Later complications develop gradually, over 10-20 years from the onset of the disease. In this case, vital internal organs (liver, kidneys, heart, brain), nervous system and organs of vision suffer. The most common complication is diabetic retinopathy, which is accompanied by damage to the retina and the threat of loss of vision. The second most common is diabetic foot. This is a complication in which non-healing ulcers form in the feet and lower legs, which eventually leads to tissue necrosis.
Prevention of complications in diabetes mellitus includes strict control of blood glucose and blood pressure, careful adherence to the recommended diet, dosed physical activity, and observation by narrow specialists.
How to protect your eyes
Diabetes can damage the tiny blood vessels that supply blood to the retina (retinopathy). The retina is the light-sensitive part of the inner membrane of the eye.

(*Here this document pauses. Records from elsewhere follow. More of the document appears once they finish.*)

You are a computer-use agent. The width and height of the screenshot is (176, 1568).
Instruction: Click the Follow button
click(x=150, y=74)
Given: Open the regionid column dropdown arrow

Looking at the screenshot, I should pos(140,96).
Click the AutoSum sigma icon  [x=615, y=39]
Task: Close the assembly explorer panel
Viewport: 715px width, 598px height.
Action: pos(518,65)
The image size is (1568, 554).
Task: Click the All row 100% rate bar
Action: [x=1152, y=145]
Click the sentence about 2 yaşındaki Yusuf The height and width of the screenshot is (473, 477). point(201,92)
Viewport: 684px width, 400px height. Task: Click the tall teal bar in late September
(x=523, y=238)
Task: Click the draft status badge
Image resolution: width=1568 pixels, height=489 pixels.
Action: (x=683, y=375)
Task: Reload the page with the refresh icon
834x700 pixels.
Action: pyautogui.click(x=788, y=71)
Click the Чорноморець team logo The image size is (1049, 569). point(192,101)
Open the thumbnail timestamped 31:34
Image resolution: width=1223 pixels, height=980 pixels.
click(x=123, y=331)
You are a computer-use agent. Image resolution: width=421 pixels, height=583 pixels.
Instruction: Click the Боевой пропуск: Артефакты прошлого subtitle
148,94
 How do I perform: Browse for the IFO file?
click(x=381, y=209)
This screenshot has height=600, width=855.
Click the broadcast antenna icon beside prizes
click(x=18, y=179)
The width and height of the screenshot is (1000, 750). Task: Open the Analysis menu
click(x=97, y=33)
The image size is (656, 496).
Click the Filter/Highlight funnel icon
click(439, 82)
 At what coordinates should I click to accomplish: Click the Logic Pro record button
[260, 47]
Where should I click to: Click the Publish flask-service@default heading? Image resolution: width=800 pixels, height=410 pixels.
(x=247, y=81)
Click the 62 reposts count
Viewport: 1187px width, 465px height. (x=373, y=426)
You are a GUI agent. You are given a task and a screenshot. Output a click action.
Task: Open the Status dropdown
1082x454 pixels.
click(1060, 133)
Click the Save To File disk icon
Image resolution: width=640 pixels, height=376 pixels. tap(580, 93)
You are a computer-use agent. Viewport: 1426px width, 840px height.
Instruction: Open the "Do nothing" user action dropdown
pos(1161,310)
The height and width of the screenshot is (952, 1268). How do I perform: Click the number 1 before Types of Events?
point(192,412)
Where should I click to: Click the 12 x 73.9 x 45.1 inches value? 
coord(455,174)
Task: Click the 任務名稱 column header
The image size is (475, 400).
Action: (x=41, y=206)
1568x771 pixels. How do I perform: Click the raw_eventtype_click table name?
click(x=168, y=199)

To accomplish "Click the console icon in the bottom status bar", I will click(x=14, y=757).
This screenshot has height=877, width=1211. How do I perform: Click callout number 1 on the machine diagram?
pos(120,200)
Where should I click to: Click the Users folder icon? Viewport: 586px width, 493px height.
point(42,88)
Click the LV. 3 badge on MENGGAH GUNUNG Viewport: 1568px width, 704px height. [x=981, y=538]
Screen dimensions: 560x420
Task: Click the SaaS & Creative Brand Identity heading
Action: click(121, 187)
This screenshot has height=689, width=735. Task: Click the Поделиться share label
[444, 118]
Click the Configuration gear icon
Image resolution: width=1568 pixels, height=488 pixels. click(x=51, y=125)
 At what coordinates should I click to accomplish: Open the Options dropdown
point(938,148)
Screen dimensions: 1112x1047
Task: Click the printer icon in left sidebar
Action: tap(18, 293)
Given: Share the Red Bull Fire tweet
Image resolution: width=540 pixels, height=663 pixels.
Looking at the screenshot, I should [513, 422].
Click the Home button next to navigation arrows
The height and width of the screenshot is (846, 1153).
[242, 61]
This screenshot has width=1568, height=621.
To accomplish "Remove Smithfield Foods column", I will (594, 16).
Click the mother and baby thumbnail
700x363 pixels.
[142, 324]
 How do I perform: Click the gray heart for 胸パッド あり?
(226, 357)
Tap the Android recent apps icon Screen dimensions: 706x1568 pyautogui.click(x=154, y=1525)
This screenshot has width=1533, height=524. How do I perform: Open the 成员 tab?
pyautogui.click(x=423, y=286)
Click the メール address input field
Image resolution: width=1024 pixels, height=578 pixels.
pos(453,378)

People with diabetes are also at increased risk of developing glaucoma, an eye disease caused by excessive pressure in the eye. Retinopathy or glaucoma can lead to blindness.
You can reduce your risk of developing serious vision problems by taking the following precautions:
- Control the level of glucose in the blood;
- Control blood pressure;
- Regularly conduct an eye examination with a dilated pupil at an ophthalmologist (once a year);
If you notice any sudden changes in your vision, such as blurred vision or “flies” in front of your eyes, you should immediately inform your doctor.
Promoting kidney protection
People with diabetes are at a higher risk of developing kidney disease than healthy people. The tiny blood vessels in the kidneys that filter the body’s waste products from the blood into the urine can become blocked and leak proteins into the urine and fail to remove toxic compounds. Smoking can also lead to deterioration of blood flow in the kidneys.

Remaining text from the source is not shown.